The review was mandated by the bill that legalized marijuana and was conducted by an expert panel, which is charged with advising the Health Ministry on how well legalization has met the laws objectives, including protecting the health and safety of Canadians, as well as identifying areas where the law needed to be improved.

"Public health stakeholders insisted that the focus of the regime should be on reducing harms associated with consumption, high-potency products, higher-risk product formats, polysubstance use (that is, the consumption of at least two substances), cannabis use during pregnancy and breastfeeding, driving after cannabis use, and cannabis poisonings of children," the panel wrote in the report.

"Public health stakeholders were generally supportive of the precautionary approach—including the 10-milligram delta-9-tetrahydrocannabinol (THC) limit for edible cannabis products and restrictions on promotion of these products. There were some suggestions that further restrictions should be considered such as stricter age limits on who can possess, distribute, and buy cannabis, setting minimum pricing retailers can charge, and restrictions on selling flavored products."

The illicit market remains an issue but a diminishing one, the panel found.

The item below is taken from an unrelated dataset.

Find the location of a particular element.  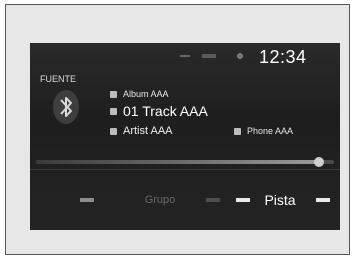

"While not a direct measure of access, the growth in legal sales—and the decline in illicit sales—indicates that consumers are migrating to legal suppliers," the panel wrote. "Estimates of legal market share vary, but suggest that more than half, and up to as much as three-quarters, of cannabis is being obtained from legal sources (for example, in 2022, a survey found 63 percent of cannabis users always or mostly accessed legal sources, another observed cannabis consumers bought 82 percent of the cannabis they used from legal sources, and 68 percent of household spending on non-medical cannabis was attributed to legal sources)."

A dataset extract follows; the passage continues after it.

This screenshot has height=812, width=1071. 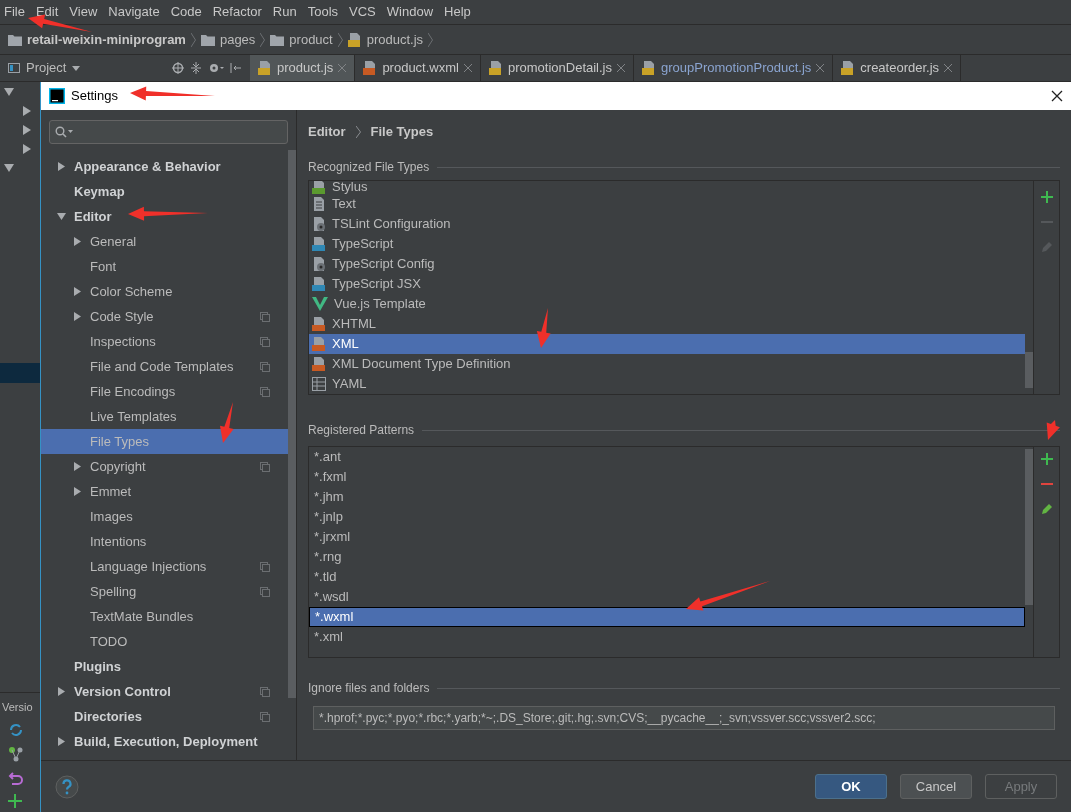 What do you see at coordinates (667, 617) in the screenshot?
I see `pattern-item: *.wxml` at bounding box center [667, 617].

The panel wrote that it "heard a great deal about the economic condition of the legal cannabis market," and that industry representatives "expressed concern in that companies in the legal market are struggling to realize profits and maintain financial viability.

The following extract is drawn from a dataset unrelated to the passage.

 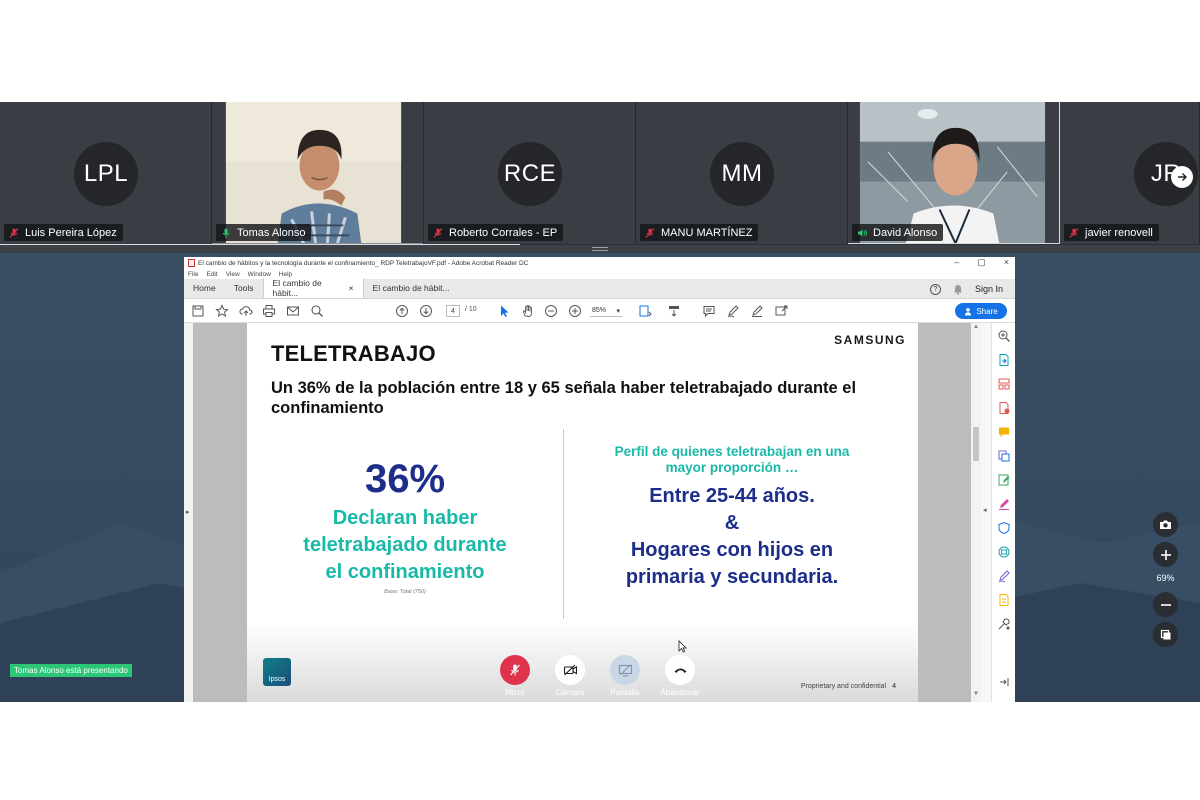 I want to click on participant-tile-tomas: Tomas Alonso, so click(x=318, y=173).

"A main message from industry representatives was that, despite the growth of the legal cannabis market, companies across the supply chain are struggling to realize profits and maintain financial viability," the panel wrote in the report.

"Specifically, they noted that the hyper-competitive cannabis market for producers and retailers, combined with the various regulatory fees, distributor mark-ups and fees, and taxes are stifling companies of all sizes. Some noted that other industries, such as alcohol and tobacco, are not subject to federal regulatory fees and that they pay less mark-ups and taxes (for example, beer). Some stakeholders proposed that Health Canada move towards an ‘à la carte’ model for regulatory fees (that is, transactional fees for specific services) and remove the annual regulatory fee. Others felt that the government should adopt a progressive excise tax framework, whereby the tax rate is connected to the size of the firm or the price of the product. Others suggested adjusting the tax rate to 10% for dried cannabis, as opposed to the current model of $1 or 10% per gram, whichever is greater."

Ukraine Medical Marijuana Bill Wins Parliamentary Committee Vote. The parliament's National Health, Medical Care, and Health Insurance Committee approved the government-supported medical marijuana bill on Tuesday, clearing the way for a final vote in the unicameral legislative body, the Verkhovna Rada.

The bill would create a national medical marijuana program to provide access to patients with conditions such as cancer or post-traumatic stress disorder (PTSD) resulting from war—a proposed reform that comes as Ukraine continues to experience violent conflict after Russian invaded the country last year.

"We did everything [so that] patients could get their medicine as soon as possible," said MP Olga Stefanyshyna. "So far medical cannabis has not entered in the history of Ukraine. Waiting for the 2nd reading, we believe it will work this time!"